There is still more, including integrity failure probability limits missed by orders-of-magnitude in certified GPS receivers, severe limitations of GO/NO-GO testing, and failed attempts to gain approval to set requirements for correcting those plus other deficiencies. For brevity here, those issues are covered by citing the fifth page from another related reference .
The final item is, after years of fruitless talk about cost reduction, being acknowledged — we can’t do what we’ve been doing any more. With dollars being the ultimate driver of so many decisions, we might finally see the necessary break from ingrained habits. FACE already addresses the issues and the requisite justifications.

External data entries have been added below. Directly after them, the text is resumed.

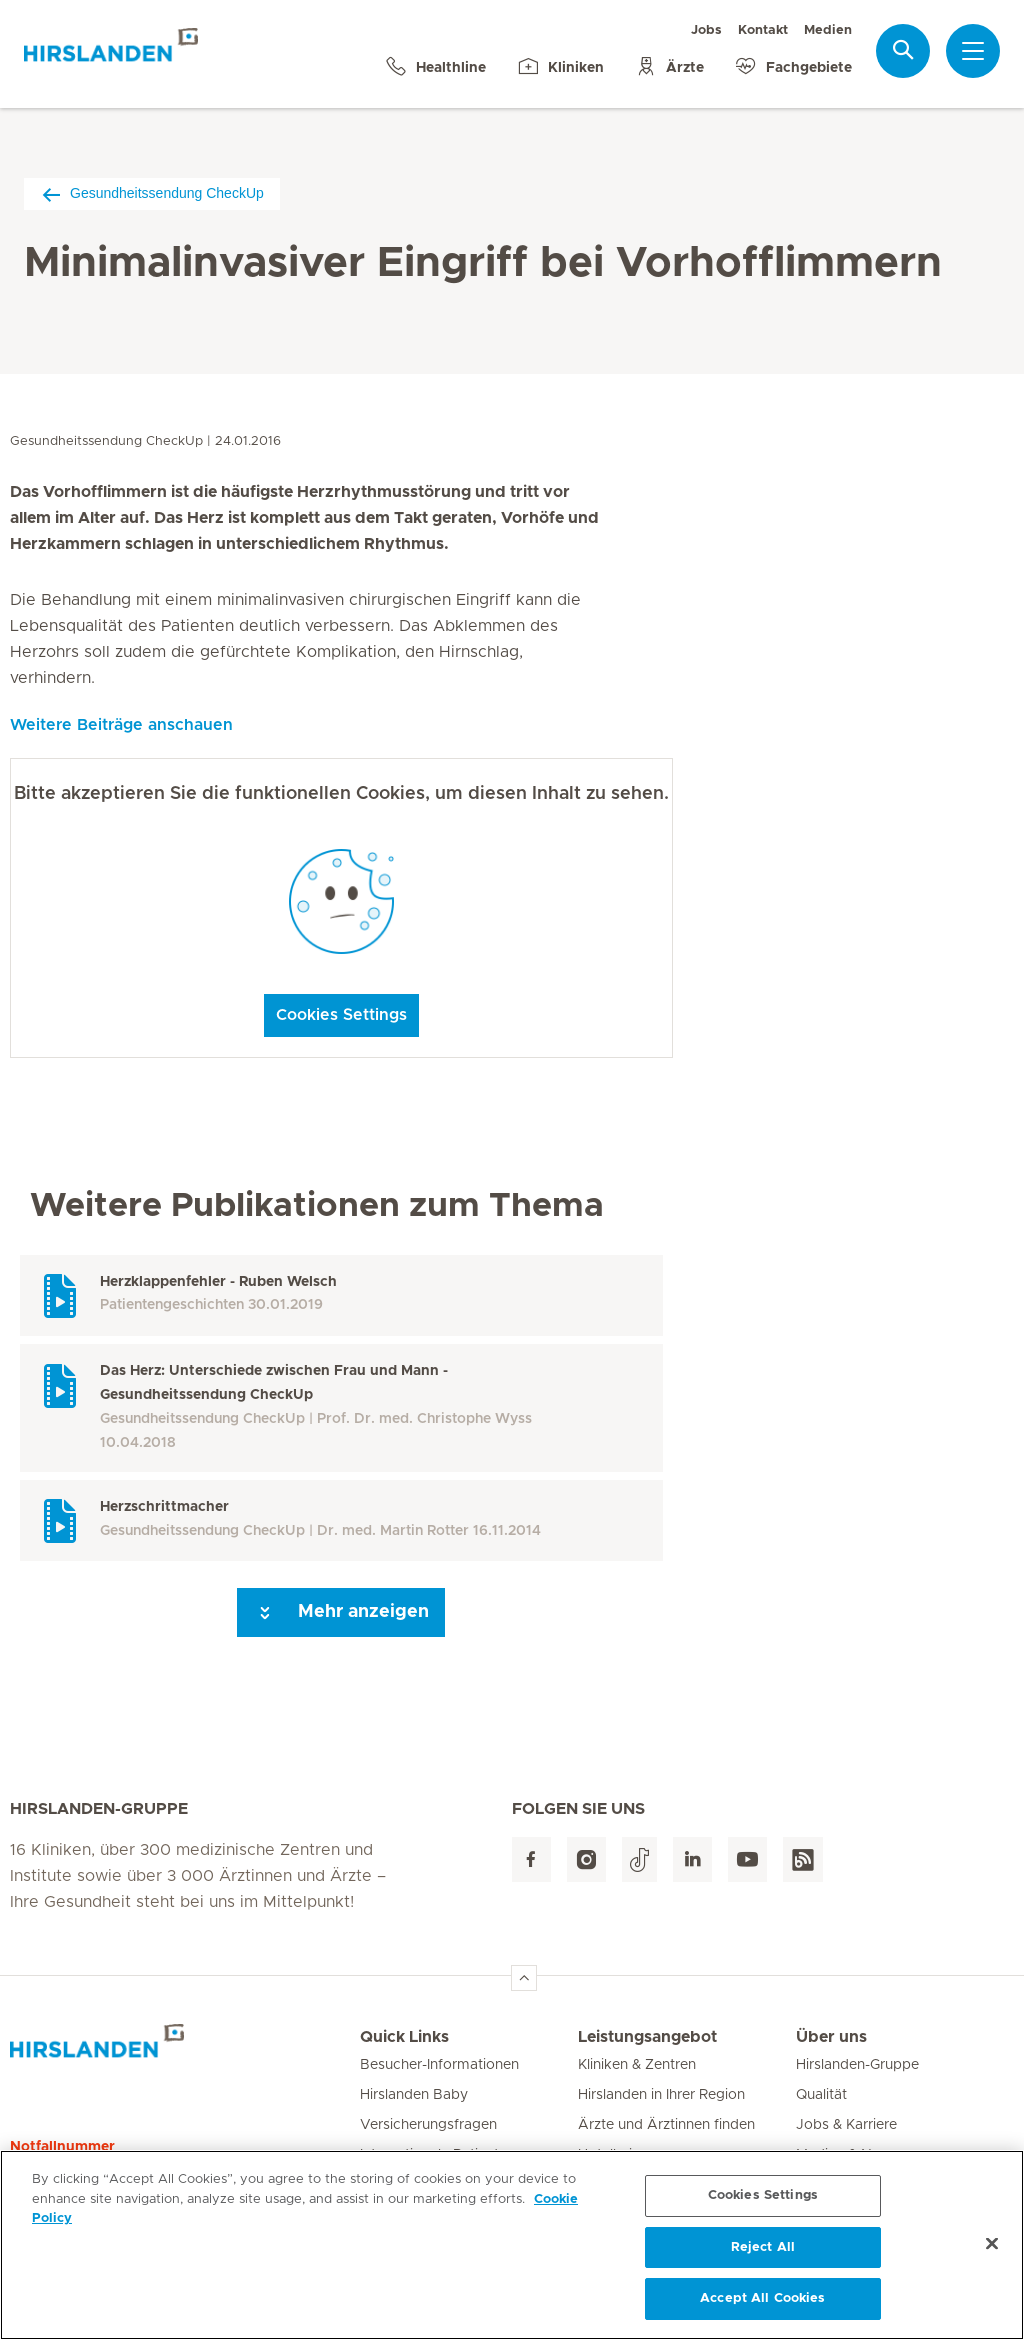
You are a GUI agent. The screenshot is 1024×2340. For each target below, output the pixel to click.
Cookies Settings (341, 1015)
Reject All (763, 2254)
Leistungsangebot (647, 2037)
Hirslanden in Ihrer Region (661, 2095)
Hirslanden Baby (414, 2095)
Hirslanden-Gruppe (857, 2065)
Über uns (831, 2037)
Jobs (706, 30)
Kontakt (763, 30)
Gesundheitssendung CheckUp (152, 193)
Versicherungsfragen (428, 2125)
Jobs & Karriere (846, 2125)
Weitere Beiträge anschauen (121, 725)
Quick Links (404, 2037)
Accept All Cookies (762, 2306)
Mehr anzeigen (341, 1613)
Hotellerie (609, 2155)
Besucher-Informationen (439, 2065)
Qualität (821, 2095)
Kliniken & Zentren (637, 2065)
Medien (828, 30)
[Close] (992, 2251)
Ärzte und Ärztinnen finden (666, 2125)
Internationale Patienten (437, 2155)
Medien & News (847, 2155)
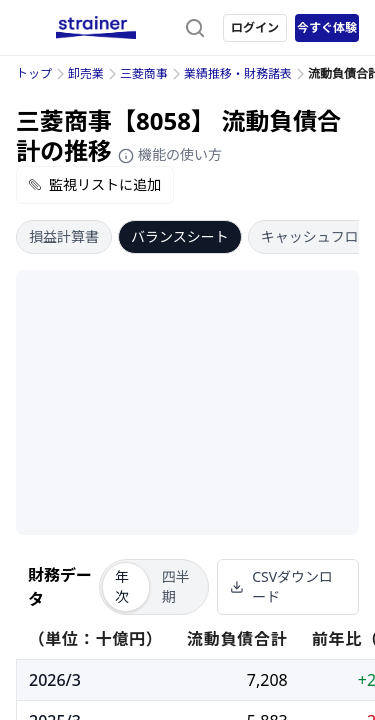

To make it all happen, two essential ingredients are
* raw-data-across-the-board, and * nonproprietary software, with standardization under government control.
Flight-validated algorithms already in existence can be converted (e.g., from proof-of-concept to in-flight real-time form) according to government specification, by small groups more interested in engineering than in dollars (yes, that does exist). The payoff in cost savings can be huge.